====== Exercise data ======

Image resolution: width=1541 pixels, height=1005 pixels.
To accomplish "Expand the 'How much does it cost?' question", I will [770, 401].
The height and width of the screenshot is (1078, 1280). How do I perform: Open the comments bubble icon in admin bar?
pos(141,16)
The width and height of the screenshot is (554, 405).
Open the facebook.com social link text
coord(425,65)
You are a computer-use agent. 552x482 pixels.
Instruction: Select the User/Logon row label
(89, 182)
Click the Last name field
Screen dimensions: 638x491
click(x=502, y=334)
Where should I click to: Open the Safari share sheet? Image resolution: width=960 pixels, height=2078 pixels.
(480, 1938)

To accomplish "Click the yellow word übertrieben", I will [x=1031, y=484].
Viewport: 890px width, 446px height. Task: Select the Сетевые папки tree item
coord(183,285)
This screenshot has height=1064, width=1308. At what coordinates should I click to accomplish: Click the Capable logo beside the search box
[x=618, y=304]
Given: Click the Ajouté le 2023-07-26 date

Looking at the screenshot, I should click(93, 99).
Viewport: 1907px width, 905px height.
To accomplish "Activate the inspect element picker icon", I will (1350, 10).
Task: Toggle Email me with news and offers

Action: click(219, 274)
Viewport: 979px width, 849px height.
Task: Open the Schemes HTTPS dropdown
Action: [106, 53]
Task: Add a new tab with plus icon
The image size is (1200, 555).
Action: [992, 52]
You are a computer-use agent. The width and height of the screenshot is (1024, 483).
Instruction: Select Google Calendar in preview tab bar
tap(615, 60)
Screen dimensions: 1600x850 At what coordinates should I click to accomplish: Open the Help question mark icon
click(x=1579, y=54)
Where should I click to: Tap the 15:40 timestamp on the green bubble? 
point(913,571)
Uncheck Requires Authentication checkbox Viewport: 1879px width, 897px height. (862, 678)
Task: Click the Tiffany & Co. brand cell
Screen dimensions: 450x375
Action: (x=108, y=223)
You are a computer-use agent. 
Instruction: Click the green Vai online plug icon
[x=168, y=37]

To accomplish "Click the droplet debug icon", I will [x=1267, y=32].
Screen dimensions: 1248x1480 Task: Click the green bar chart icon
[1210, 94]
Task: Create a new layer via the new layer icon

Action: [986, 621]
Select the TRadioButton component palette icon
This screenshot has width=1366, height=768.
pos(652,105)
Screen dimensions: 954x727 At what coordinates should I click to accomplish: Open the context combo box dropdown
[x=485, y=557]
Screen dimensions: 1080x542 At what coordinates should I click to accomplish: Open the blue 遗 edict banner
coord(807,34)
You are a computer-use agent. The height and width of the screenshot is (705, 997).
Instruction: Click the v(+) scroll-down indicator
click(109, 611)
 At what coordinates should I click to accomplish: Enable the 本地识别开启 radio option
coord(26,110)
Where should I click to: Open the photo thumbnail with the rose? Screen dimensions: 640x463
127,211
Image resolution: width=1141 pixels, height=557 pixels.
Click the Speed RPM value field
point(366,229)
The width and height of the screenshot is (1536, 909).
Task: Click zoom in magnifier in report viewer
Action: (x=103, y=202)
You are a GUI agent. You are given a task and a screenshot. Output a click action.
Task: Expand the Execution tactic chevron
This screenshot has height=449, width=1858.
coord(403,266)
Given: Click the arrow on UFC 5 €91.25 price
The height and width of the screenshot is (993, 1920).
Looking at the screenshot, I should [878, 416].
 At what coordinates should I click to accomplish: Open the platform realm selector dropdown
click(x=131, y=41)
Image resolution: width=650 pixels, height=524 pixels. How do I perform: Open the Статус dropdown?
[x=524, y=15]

======

Exercise brief:
Transcribe every line of the records exactly, please.

Solution to this exercise:
Image resolution: width=1541 pixels, height=1005 pixels.
To accomplish "Expand the 'How much does it cost?' question", I will [770, 401].
The height and width of the screenshot is (1078, 1280). How do I perform: Open the comments bubble icon in admin bar?
pos(141,16)
The width and height of the screenshot is (554, 405).
Open the facebook.com social link text
coord(425,65)
You are a computer-use agent. 552x482 pixels.
Instruction: Select the User/Logon row label
(89, 182)
Click the Last name field
Screen dimensions: 638x491
click(x=502, y=334)
Where should I click to: Open the Safari share sheet? Image resolution: width=960 pixels, height=2078 pixels.
(480, 1938)

To accomplish "Click the yellow word übertrieben", I will [x=1031, y=484].
Viewport: 890px width, 446px height. Task: Select the Сетевые папки tree item
coord(183,285)
This screenshot has height=1064, width=1308. At what coordinates should I click to accomplish: Click the Capable logo beside the search box
[x=618, y=304]
Given: Click the Ajouté le 2023-07-26 date

Looking at the screenshot, I should click(93, 99).
Viewport: 1907px width, 905px height.
To accomplish "Activate the inspect element picker icon", I will (1350, 10).
Task: Toggle Email me with news and offers

Action: click(219, 274)
Viewport: 979px width, 849px height.
Task: Open the Schemes HTTPS dropdown
Action: [106, 53]
Task: Add a new tab with plus icon
The image size is (1200, 555).
Action: [992, 52]
You are a computer-use agent. The width and height of the screenshot is (1024, 483).
Instruction: Select Google Calendar in preview tab bar
tap(615, 60)
Screen dimensions: 1600x850 At what coordinates should I click to accomplish: Open the Help question mark icon
click(x=1579, y=54)
Where should I click to: Tap the 15:40 timestamp on the green bubble? 
point(913,571)
Uncheck Requires Authentication checkbox Viewport: 1879px width, 897px height. (862, 678)
Task: Click the Tiffany & Co. brand cell
Screen dimensions: 450x375
Action: (x=108, y=223)
You are a computer-use agent. 
Instruction: Click the green Vai online plug icon
[x=168, y=37]

To accomplish "Click the droplet debug icon", I will [x=1267, y=32].
Screen dimensions: 1248x1480 Task: Click the green bar chart icon
[1210, 94]
Task: Create a new layer via the new layer icon

Action: [986, 621]
Select the TRadioButton component palette icon
This screenshot has width=1366, height=768.
pos(652,105)
Screen dimensions: 954x727 At what coordinates should I click to accomplish: Open the context combo box dropdown
[x=485, y=557]
Screen dimensions: 1080x542 At what coordinates should I click to accomplish: Open the blue 遗 edict banner
coord(807,34)
You are a computer-use agent. The height and width of the screenshot is (705, 997).
Instruction: Click the v(+) scroll-down indicator
click(109, 611)
 At what coordinates should I click to accomplish: Enable the 本地识别开启 radio option
coord(26,110)
Where should I click to: Open the photo thumbnail with the rose? Screen dimensions: 640x463
127,211
Image resolution: width=1141 pixels, height=557 pixels.
Click the Speed RPM value field
point(366,229)
The width and height of the screenshot is (1536, 909).
Task: Click zoom in magnifier in report viewer
Action: (x=103, y=202)
You are a GUI agent. You are given a task and a screenshot. Output a click action.
Task: Expand the Execution tactic chevron
This screenshot has height=449, width=1858.
coord(403,266)
Given: Click the arrow on UFC 5 €91.25 price
The height and width of the screenshot is (993, 1920).
Looking at the screenshot, I should [878, 416].
 At what coordinates should I click to accomplish: Open the platform realm selector dropdown
click(x=131, y=41)
Image resolution: width=650 pixels, height=524 pixels. How do I perform: Open the Статус dropdown?
[x=524, y=15]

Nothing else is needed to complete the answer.